[4968] in WWW Security List Archive
Re: ROBOTS
daemon@ATHENA.MIT.EDU (Charles McKenzie)
Tue Apr 1 22:00:39 1997
Date: Tue, 1 Apr 1997 17:43:51 -0600 (CST)
From: Charles McKenzie <charlesm@cs.wisc.edu>
To: Jeff Middleton <jeff.middleton@waii.com>
cc: www-security@ns2.rutgers.edu
In-Reply-To: <9703310750.ZM15252@sgiserv3.aws.waii.com>
Errors-To: owner-www-security@ns2.rutgers.edu
On Mon, 31 Mar 1997, Jeff Middleton wrote:
> Is there any threat caused by allowing web indexing robots to enter your site?
> I know there is a file "robots.txt" that can be setup, but is it necessary?
> i.e.

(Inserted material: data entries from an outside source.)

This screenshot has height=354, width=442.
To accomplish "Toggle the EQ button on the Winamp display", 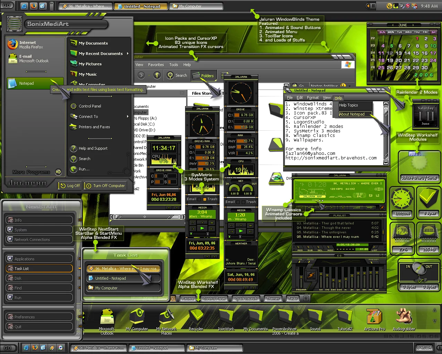I will pos(371,196).
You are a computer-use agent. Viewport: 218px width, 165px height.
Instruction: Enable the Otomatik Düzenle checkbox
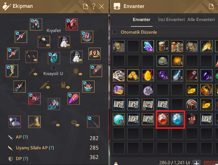pos(115,32)
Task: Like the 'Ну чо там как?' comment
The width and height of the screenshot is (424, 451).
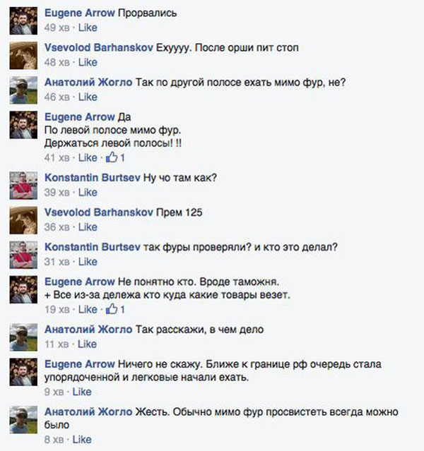Action: tap(88, 192)
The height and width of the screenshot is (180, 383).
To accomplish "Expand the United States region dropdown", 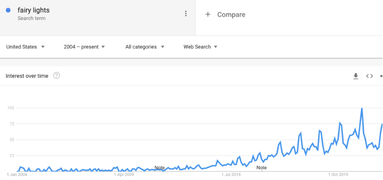I will (25, 47).
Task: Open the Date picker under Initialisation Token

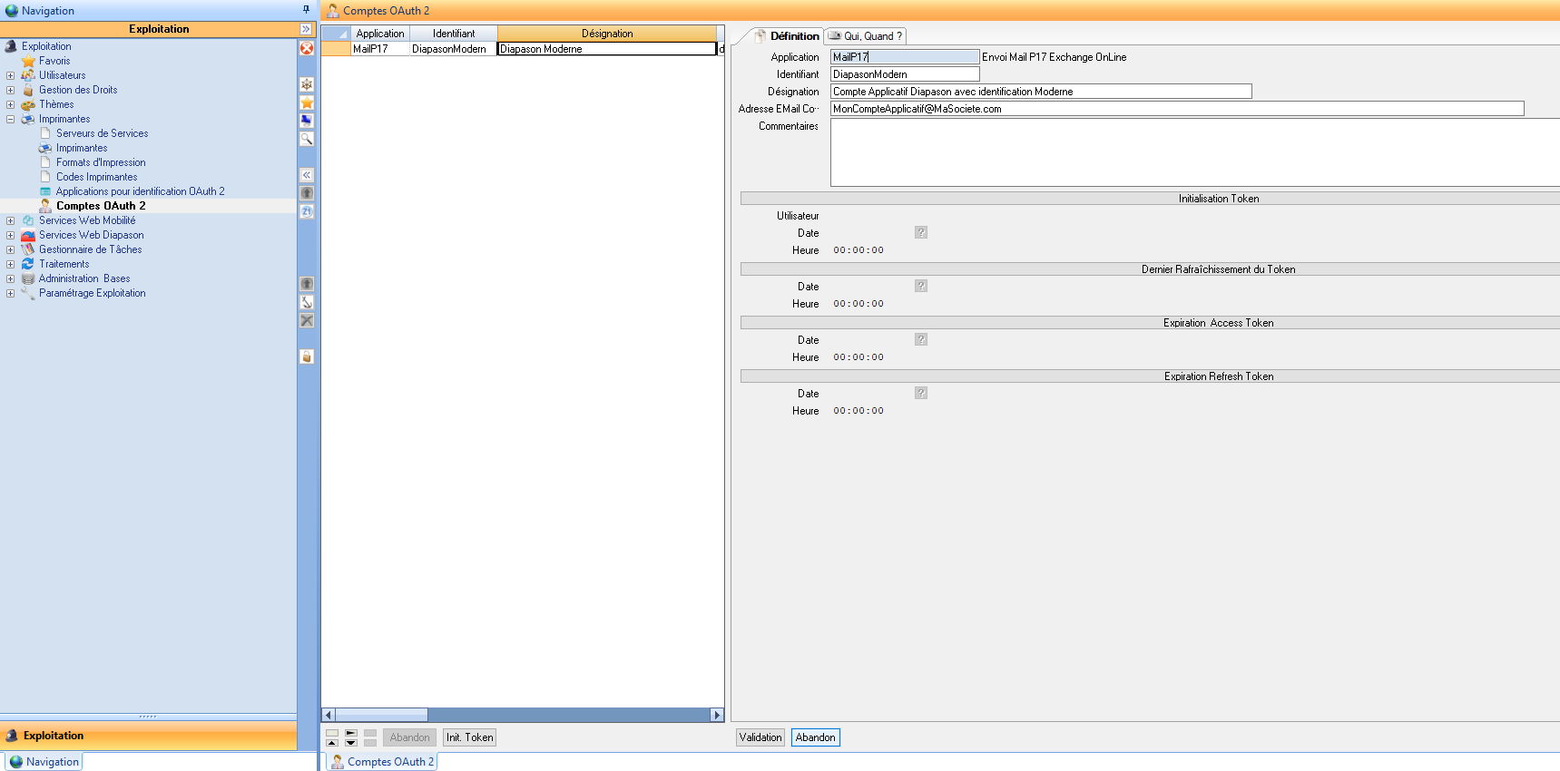Action: [x=920, y=233]
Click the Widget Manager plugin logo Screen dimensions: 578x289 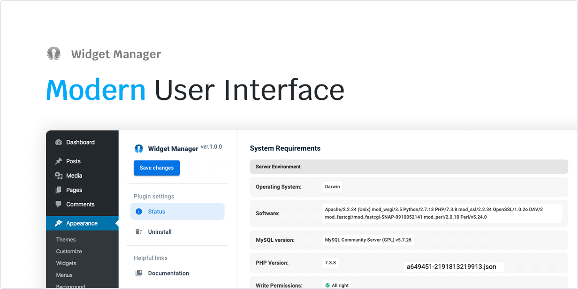coord(139,148)
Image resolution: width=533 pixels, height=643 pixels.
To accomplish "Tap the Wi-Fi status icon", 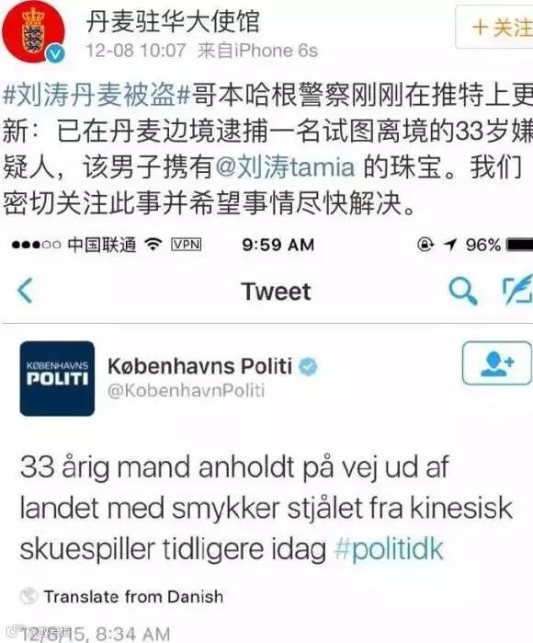I will click(154, 245).
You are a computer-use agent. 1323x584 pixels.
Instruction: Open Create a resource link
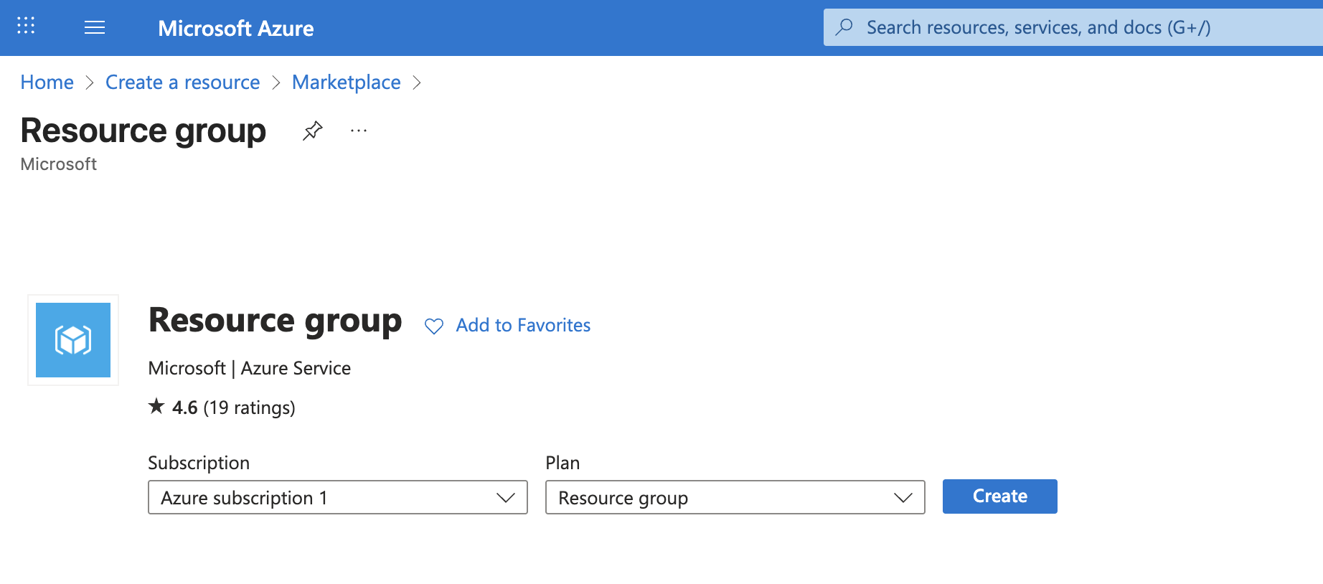point(182,82)
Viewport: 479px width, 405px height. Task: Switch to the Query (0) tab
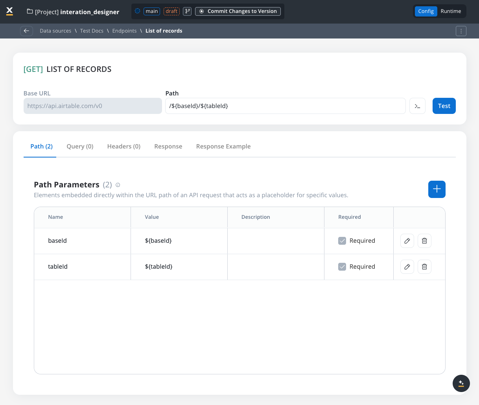(80, 147)
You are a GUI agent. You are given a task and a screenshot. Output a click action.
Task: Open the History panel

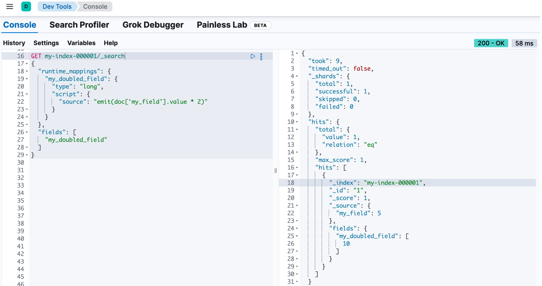14,43
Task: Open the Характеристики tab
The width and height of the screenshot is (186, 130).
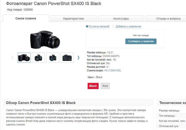Action: pyautogui.click(x=73, y=19)
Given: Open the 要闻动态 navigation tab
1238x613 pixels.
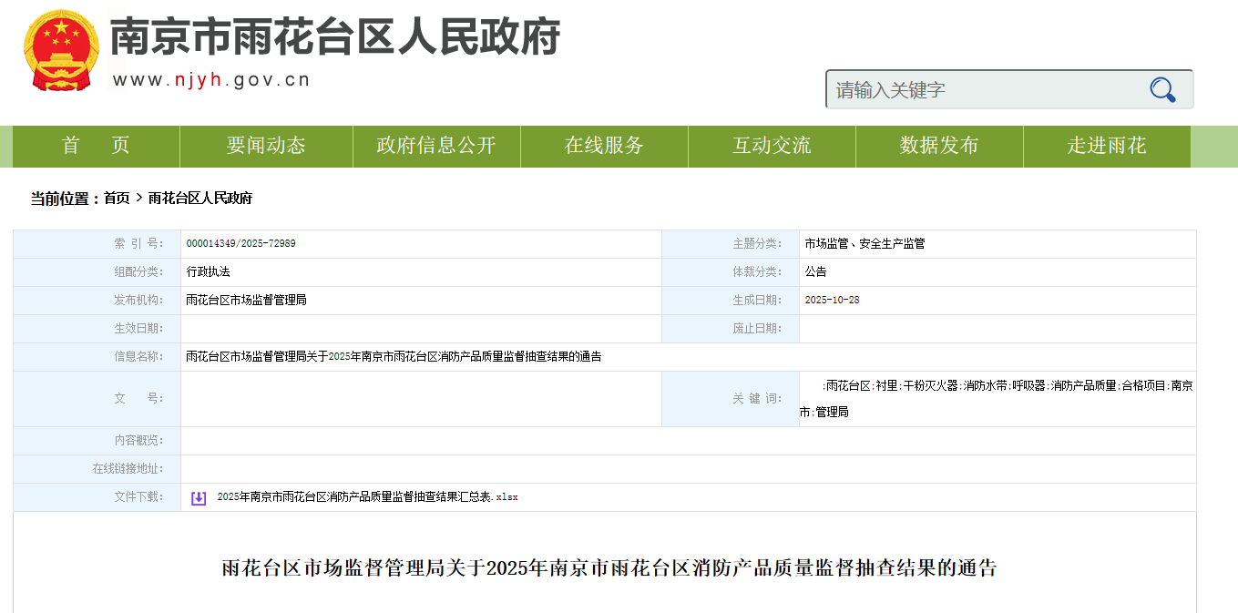Looking at the screenshot, I should pyautogui.click(x=266, y=146).
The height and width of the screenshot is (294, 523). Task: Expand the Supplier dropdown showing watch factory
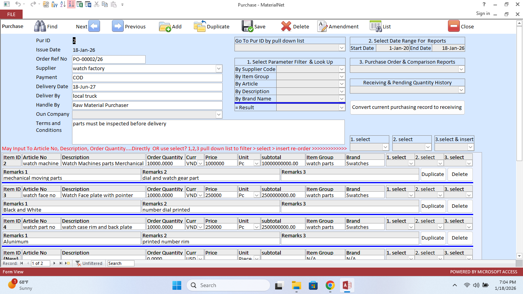[x=219, y=69]
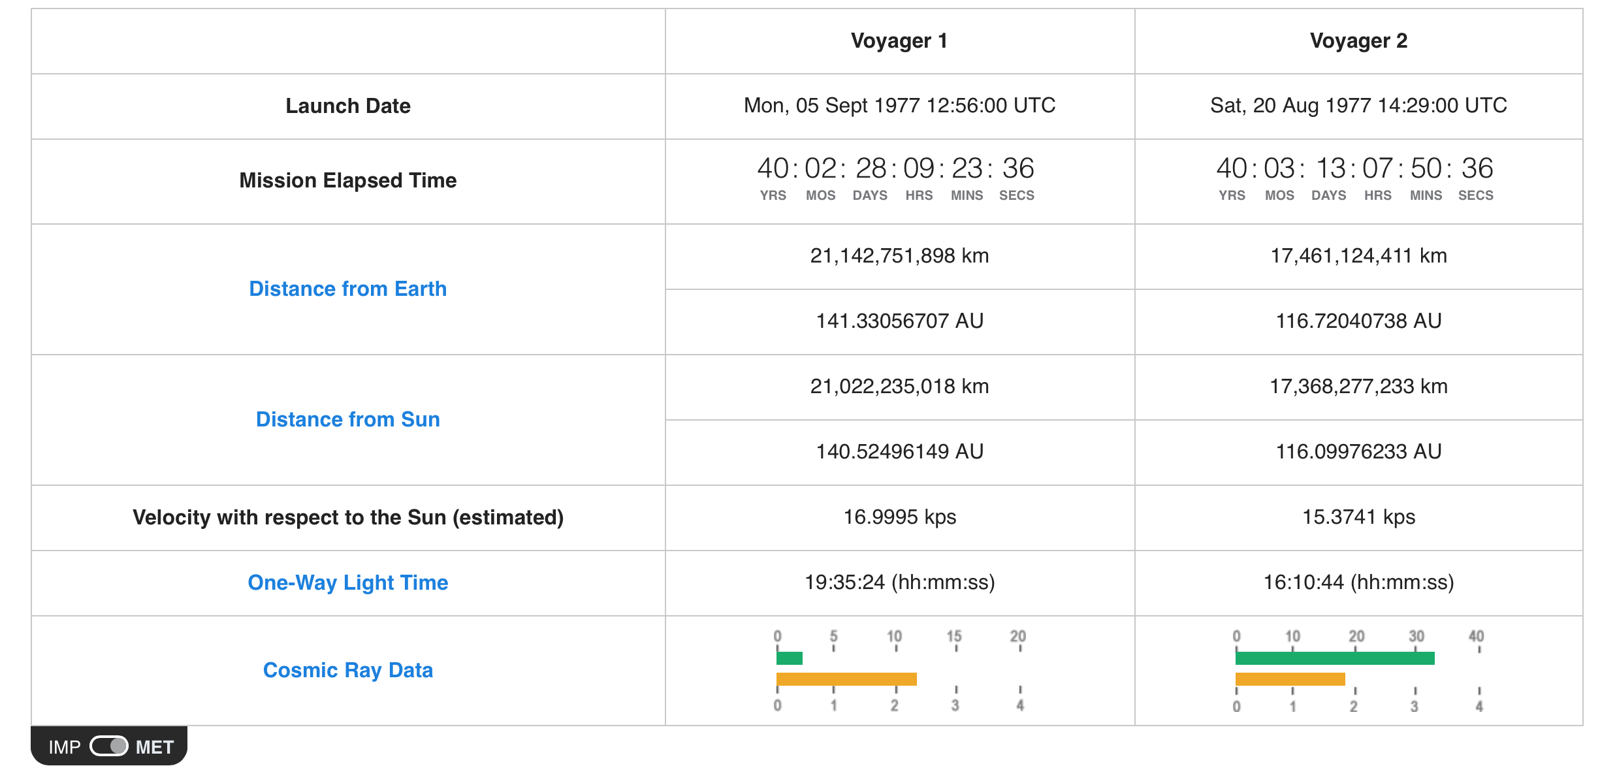Open the Cosmic Ray Data link

tap(347, 670)
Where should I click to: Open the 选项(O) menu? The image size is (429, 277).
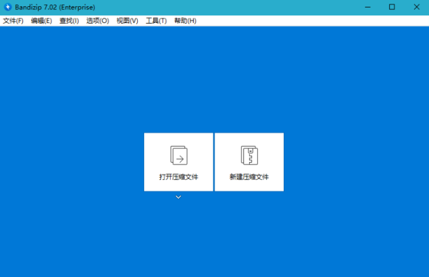(x=98, y=21)
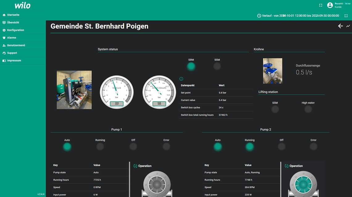Click the info icon above Datenpunkt table
This screenshot has width=352, height=197.
pos(181,79)
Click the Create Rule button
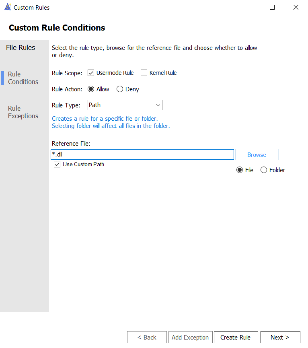This screenshot has height=348, width=308. click(x=235, y=338)
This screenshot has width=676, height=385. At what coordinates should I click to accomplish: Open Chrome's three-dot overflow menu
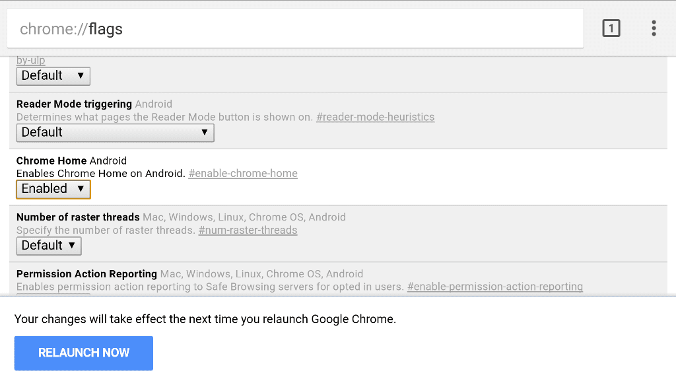coord(654,28)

Will all robots respond to the file anyway?
Generally, unless you have a lot of pages that you doesn't want indexed,
(list archives are an example, for some sites), it shouldn't be a problem
to leave your site searchable. The only threats I know of caused by web
robots are load spikes caused by a poorly configured robot failing to
pause between documents, or by spammerbots, which try to collect all the
mail addresses on your web site for use in bulk mail. Spam bots probably
aren't going to listen to robots.txt anyway, so it's main use is
regulating what the good robots can index.
Information on robots.txt and other exclusion methods is available at:
http://info.webcrawler.com/mak/projects/robots/exclusion.html
Chuck McKenzie
charlesm@cs.wisc.edu
UW-Madison CS Webmaster
Boycott Internet Spam - http://spam.abuse.net/